But what will likely explode first may not be the most obvious front-end scenario.

In many mature markets, agents still prefer to use existing card networks, bank transfers, or merchant-side vouchers because these channels are cheaper, more familiar, and easier for handling disputes.

The first real opportunity for stablecoins is likely much deeper:

Machine-to-machine settlements, per-API-call payments, content and data billed by usage, low-value high-frequency transactions, autonomous treasury operations, and software-native global capital flows.

In other words, the first victories for stablecoins in agentic commerce may not be about 'AI helping you buy a cup of coffee,' but rather 'software finally being able to spend money like software.'

This is why I repeatedly emphasize one point:

If the internet is going to develop a machine economy layer, the strategic high ground has never been about 'issuing a dollar-pegged coin,' but becoming the wallet and settlement system that best aligns with machine behavior.

It’s not an extension of human checkout systems, but the starting point for software-native money.





Axis Two: Real-world assets (RWAs) remain primarily about 'on-chain legacy finance,' but the most interesting developments are the few truly chain-native new asset classes.

Today, the majority of RWAs still involve familiar financial assets being moved onto the blockchain.

The most typical example, of course, is U.S. Treasuries. Beyond that, there are credit instruments, commodities, funds, and increasing experimentation with tokenized equities.

At the end of the day, what most RWAs are doing today is shifting existing financial products to a new track: making them more programmable, easier to distribute globally, and enabling more efficient settlement.

Therefore, I don't think that InfraFi, as proposed by Messari this year, represents the main focus of the current RWA space.

But precisely because of that, I pay even more attention to it.

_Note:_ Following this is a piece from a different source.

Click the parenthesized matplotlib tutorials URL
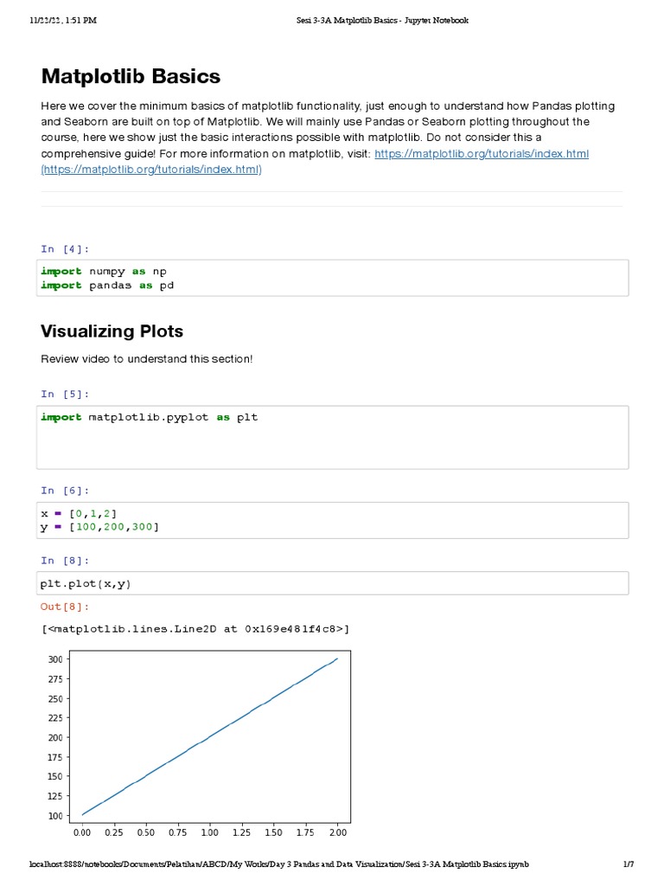This screenshot has width=664, height=886. (x=151, y=170)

Because within the broader RWA landscape, InfraFi may be one of the few areas that truly feels native to the on-chain world, rather than simply being traditional financial products repackaged and redistributed.

A tokenized Treasury is, in essence, still a Treasury.

A tokenized stock is, in essence, still a stock.

They are certainly important and will continue to grow, but their economic identity remains unchanged.

InfraFi is somewhat different.

It targets a category of assets or cash flows that were previously difficult to standardize, hard to continuously verify, and challenging to effectively securitize. Thanks to on-chain verification, programmable ownership, and continuous data streams, these are now beginning to become truly investable objects.

This is also why I place greater importance on it.

Not because it is the largest today, but precisely because it is not yet large.

But it may represent a new way of asset creation.

In this direction, Arkreen's EnergyFi is one of the cases I am most interested in at the moment.

My interest in it does not lie in the superficial narrative of 'energy + RWA', but rather in how it might demonstrate the emergence of a truly on-chain native asset class.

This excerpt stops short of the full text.